Collected data entries ::
------------------------------------------------------------

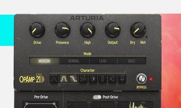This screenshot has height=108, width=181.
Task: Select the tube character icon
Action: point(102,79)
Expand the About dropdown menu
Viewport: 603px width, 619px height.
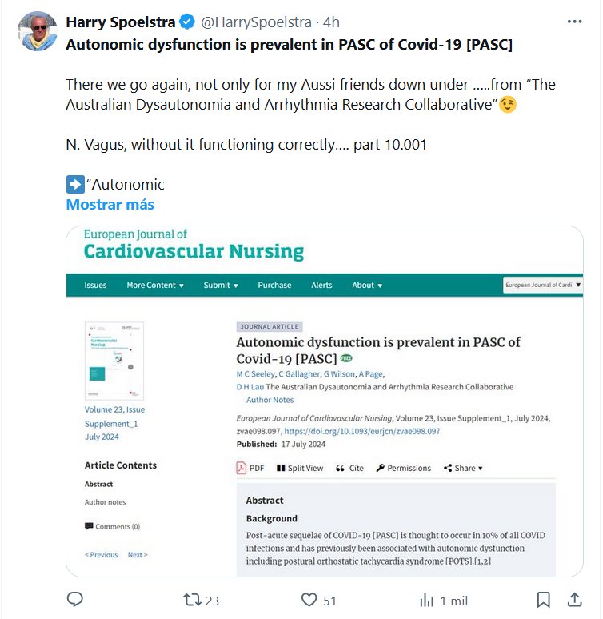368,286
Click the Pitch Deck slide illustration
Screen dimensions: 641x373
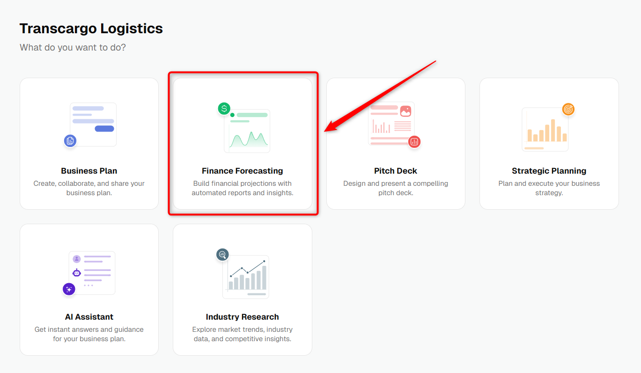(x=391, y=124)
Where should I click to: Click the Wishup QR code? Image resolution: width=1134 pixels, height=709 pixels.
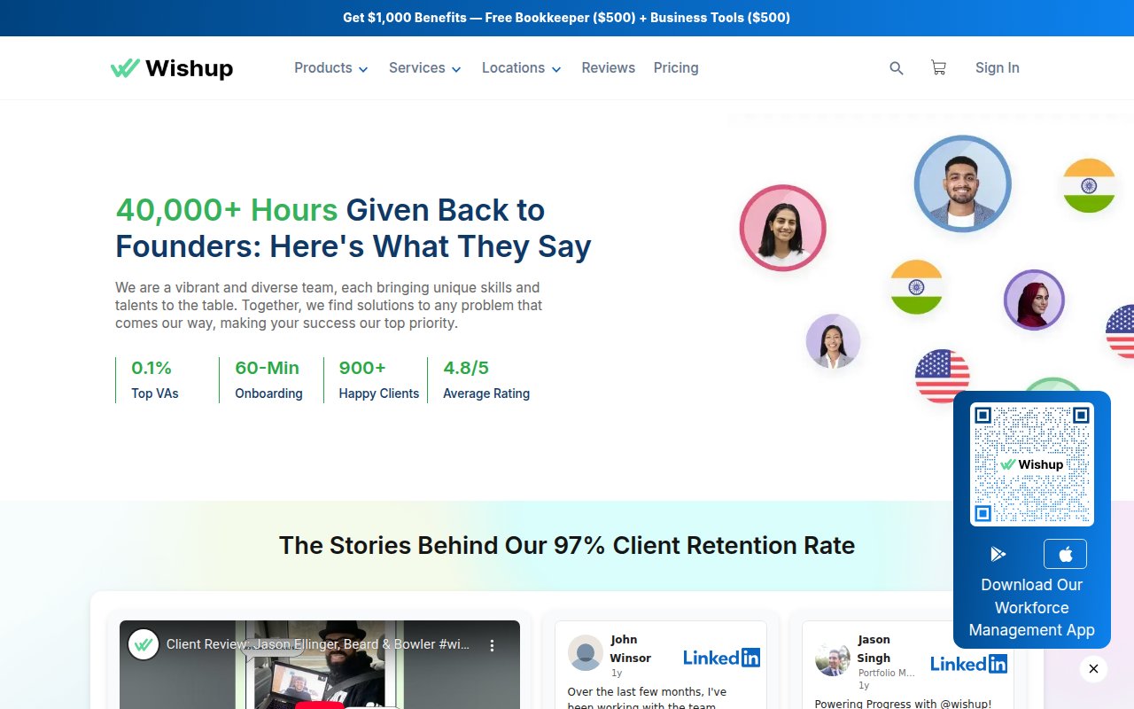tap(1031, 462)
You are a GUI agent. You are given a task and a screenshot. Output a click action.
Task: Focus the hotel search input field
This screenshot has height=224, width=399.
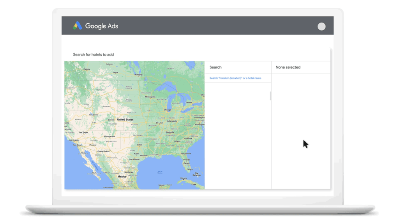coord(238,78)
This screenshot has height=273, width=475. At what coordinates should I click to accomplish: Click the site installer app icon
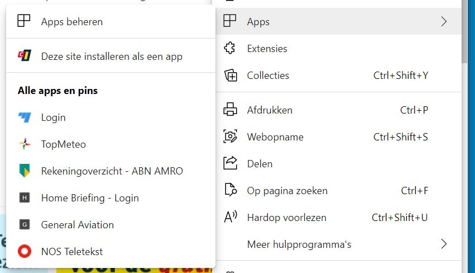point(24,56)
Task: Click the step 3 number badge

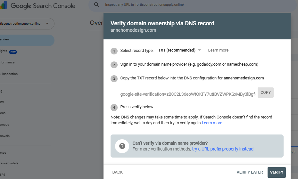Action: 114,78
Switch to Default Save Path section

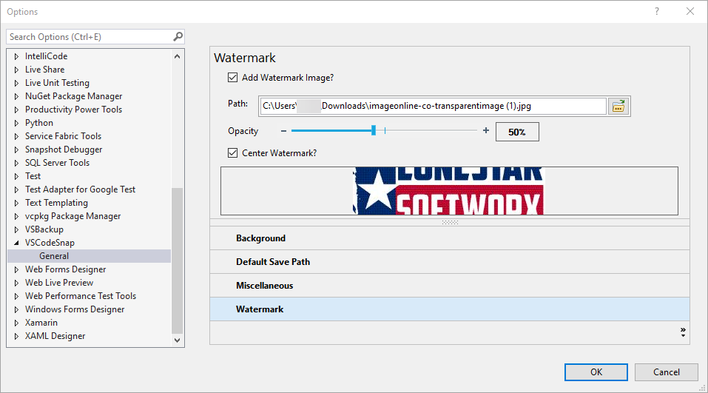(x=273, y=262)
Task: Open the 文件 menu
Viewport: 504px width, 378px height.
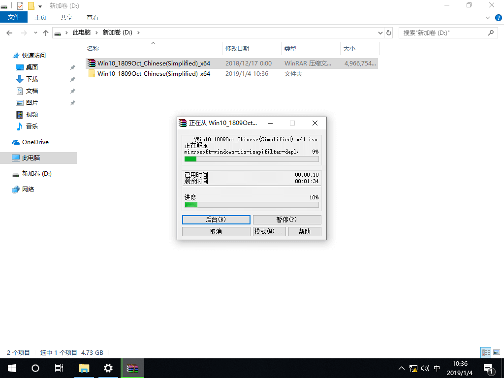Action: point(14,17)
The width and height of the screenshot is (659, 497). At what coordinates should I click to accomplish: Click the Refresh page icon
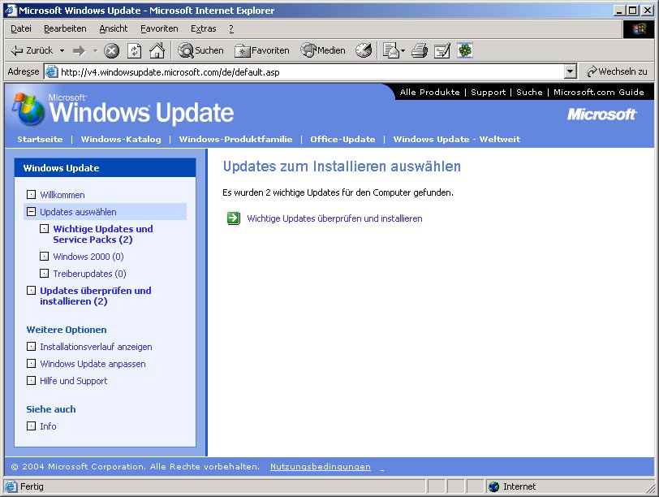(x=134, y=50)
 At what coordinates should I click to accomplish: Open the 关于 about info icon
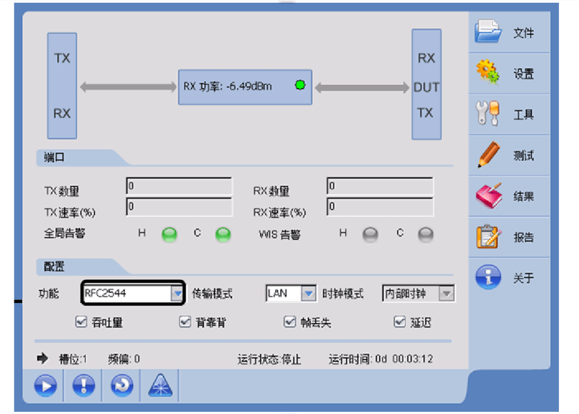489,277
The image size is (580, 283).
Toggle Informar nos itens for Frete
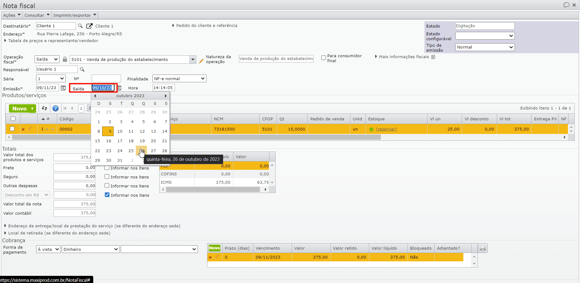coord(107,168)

------------------------------------------------------------

Pick from the records each line that contains the word "menu" and show it.

Expand the About dropdown menu
Task: Open the 文件 menu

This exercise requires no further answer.